By performing this lowly act of service, Jesus showed his disciples the full extent of his love. By his example, Jesus demonstrated how Christians are to love one another through humble service. Jesus tells the disciples: “For I have set you an example, that you should also do as I have done to you.”A bit later in the evening, Jesus says to the disciples:
“Little children… I give you a new commandment, that you love one another. Just as I have loved you, you also should love one another. By this everyone will know that you are my disciples, if you have love for one another.”
Our teacher, our loved one has told us that he is leaving. He gives us final instructions – simple ones: be humble, serve God only, and love one another. Through his actions Jesus shows us how these commandments should be carried out – by washing feet - the lowliest of tasks performed only by gentile slaves, and by being crucified – by giving his life to God..
Jesus intentionally and indiscriminately loved us, and he intentionally and passionately journeyed to a place in which he knew he would sacrifice his life for his God. Filled with God’s passion for the Kingdom of God, Jesus offered himself up as a gift to God. His love flowed outward.
It is quite easy on this emotional evening for us to end with tears and silence, exiting into the dark evening, painfully anticipating Jesus’ torture, his suffering, and his death. We experience a dreadful emptiness – Jesus is no longer with us.
It is also quite easy to sooth ourselves by remembering that Easter is only a matter of hours away. Jesus will return. He will be raised from the dead in all his glory; he will become Christ our Savior.
That’s the easy way to experience this painful evening - the easy way out.
But, I would like to ask you to think about and to experience this evening in a different way. I would like to ask you to experience this evening in the context of our society here in Nevada in the year 2012, and in the context of Bishop Saul’s observation that “the cross calls us to die to those trappings of our old establishment life, and that means turning our attention single-mindedly to God's mission and our participation in it, which means that we are going to have to restructure and reform ourselves accordingly… The numbers call us to strengthen our commitment to turn outward.""
These are simple words that convey extremely complex concepts – “die to the trappings of our old establishment life; restructure and reform ourselves accordingly; strengthen our commitment to turn outward.”
What do these words mean, in general? What do they mean for us here at Grace? Can we, like the Internet entrepreneurs, turn our numbers around by going into the community and witnessing God’s love through thought, word, and deed? Can we attract crowds by providing healing through acts of mercy and social justice just as Jesus did as he journeyed from Galilee to Jerusalem? Can we renew and reinvigorate God’s community in the world? If so…HOW?

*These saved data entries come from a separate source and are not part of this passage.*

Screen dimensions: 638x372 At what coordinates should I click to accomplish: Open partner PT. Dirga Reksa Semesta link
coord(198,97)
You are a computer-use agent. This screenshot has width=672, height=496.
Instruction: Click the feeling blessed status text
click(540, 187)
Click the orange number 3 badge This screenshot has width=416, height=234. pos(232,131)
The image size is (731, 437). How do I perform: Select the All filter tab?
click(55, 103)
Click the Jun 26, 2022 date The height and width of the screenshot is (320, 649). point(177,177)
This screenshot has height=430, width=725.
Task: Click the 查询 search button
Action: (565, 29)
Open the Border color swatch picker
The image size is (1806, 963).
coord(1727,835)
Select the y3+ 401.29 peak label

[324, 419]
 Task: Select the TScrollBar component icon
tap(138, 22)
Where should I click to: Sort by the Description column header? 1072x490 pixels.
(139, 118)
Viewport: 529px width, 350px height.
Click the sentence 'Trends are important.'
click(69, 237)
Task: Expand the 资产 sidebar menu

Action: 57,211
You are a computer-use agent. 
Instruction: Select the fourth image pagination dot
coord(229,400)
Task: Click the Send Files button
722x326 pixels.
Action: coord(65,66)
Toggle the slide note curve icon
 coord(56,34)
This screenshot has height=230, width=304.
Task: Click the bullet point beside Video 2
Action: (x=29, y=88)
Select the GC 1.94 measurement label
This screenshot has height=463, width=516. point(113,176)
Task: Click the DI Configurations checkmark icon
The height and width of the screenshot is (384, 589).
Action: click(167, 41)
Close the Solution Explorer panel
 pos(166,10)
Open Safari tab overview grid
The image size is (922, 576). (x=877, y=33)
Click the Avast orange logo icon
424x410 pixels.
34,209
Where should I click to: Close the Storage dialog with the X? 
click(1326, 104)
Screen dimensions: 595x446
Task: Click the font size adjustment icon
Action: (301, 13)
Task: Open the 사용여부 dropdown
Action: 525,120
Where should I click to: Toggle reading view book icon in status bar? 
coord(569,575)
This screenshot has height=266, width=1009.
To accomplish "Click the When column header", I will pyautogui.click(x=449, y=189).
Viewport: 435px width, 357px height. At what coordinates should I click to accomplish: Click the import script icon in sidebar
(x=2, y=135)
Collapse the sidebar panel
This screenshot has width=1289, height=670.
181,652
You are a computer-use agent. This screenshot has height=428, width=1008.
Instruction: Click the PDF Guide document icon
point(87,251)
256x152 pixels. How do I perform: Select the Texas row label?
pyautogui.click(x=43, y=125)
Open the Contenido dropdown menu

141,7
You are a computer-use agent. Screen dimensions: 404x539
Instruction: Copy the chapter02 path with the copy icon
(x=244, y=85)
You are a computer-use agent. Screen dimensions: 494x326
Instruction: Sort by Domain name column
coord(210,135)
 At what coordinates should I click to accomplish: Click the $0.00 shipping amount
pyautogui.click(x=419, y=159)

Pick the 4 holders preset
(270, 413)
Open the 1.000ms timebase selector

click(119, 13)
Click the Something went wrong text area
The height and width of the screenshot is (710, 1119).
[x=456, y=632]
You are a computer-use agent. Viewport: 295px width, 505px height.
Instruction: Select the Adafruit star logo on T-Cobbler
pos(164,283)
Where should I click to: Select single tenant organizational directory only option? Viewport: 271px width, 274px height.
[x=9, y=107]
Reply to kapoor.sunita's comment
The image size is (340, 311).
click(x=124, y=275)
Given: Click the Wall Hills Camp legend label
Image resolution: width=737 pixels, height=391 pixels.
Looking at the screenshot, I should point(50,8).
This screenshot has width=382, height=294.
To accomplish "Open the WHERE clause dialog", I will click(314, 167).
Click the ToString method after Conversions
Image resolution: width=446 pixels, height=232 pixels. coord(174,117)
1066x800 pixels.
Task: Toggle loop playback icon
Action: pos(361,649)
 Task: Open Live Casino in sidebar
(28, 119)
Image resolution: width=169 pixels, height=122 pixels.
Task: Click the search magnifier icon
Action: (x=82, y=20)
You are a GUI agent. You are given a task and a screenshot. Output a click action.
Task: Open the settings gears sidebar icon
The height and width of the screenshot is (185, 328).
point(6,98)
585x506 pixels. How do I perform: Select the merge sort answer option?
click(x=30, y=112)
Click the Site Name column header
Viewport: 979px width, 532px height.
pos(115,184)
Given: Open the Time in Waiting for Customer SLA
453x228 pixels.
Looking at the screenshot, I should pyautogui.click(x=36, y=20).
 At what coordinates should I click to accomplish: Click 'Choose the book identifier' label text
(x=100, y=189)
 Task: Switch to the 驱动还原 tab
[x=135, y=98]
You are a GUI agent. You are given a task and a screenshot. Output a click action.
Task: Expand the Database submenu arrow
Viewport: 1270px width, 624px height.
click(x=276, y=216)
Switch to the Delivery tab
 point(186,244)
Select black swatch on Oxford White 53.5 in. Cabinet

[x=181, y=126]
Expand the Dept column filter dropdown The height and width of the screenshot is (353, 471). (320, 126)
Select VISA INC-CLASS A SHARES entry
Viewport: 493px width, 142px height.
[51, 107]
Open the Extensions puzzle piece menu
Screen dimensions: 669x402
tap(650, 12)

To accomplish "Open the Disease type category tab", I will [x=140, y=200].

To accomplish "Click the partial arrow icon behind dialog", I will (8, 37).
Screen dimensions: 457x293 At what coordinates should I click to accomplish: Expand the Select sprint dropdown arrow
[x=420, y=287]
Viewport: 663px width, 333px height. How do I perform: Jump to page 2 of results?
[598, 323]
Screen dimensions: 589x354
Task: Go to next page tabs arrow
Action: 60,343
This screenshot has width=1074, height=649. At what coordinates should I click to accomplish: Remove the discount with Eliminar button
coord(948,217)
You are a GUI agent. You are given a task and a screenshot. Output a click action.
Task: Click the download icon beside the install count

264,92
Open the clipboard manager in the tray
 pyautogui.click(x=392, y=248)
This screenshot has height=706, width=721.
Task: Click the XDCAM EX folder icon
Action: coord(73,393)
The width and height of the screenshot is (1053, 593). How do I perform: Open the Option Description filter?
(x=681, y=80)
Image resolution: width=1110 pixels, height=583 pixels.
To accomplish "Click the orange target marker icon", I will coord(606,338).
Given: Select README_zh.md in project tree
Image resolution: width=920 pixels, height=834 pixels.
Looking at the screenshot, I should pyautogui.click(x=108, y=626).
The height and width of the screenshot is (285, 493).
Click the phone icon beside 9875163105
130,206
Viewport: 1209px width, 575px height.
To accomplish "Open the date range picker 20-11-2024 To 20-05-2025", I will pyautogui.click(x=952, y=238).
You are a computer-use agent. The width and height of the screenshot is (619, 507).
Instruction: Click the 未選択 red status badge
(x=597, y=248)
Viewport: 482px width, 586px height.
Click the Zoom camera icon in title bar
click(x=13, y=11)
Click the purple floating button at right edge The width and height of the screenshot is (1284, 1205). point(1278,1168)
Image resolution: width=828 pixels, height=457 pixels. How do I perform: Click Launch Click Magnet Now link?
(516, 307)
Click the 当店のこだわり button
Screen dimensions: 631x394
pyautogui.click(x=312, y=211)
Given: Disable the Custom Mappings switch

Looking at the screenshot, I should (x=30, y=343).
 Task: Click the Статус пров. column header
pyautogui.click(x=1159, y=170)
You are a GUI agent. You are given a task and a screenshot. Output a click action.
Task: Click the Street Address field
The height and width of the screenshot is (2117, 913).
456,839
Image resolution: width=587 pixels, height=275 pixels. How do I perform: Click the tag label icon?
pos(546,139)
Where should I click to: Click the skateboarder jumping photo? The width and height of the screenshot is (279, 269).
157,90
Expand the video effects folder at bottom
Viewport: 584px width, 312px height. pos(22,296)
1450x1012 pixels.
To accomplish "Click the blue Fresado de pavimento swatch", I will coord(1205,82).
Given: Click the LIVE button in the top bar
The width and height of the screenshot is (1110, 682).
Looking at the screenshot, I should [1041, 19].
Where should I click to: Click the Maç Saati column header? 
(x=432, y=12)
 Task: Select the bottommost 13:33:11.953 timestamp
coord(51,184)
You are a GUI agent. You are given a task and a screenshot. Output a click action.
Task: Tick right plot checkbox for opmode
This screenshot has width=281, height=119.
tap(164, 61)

Tonight as we exit Grace in the Desert and return home to good food, comfortable beds, and, yes - the Internet, will we be mourning the loss of Jesus, or will we be racking our brains in an effort to figure out what our cross looks like?
Are we satisfied to keep Christ alive only for ourselves here at Grace – is that what it means for us to “take up our cross” and follow him in 2012? Or, do we feel a sense of urgency to reverse those foreboding statistics – 16% decline in Episcopal Church attendance?
To follow Jesus is not to mourn his suffering and death this evening; but rather it is, with singleness of heart and courage, to take up his challenge of servanthood and love, and to offer ourselves to the cross with a passionate love of God, and as disciples of Christ, now and for eve.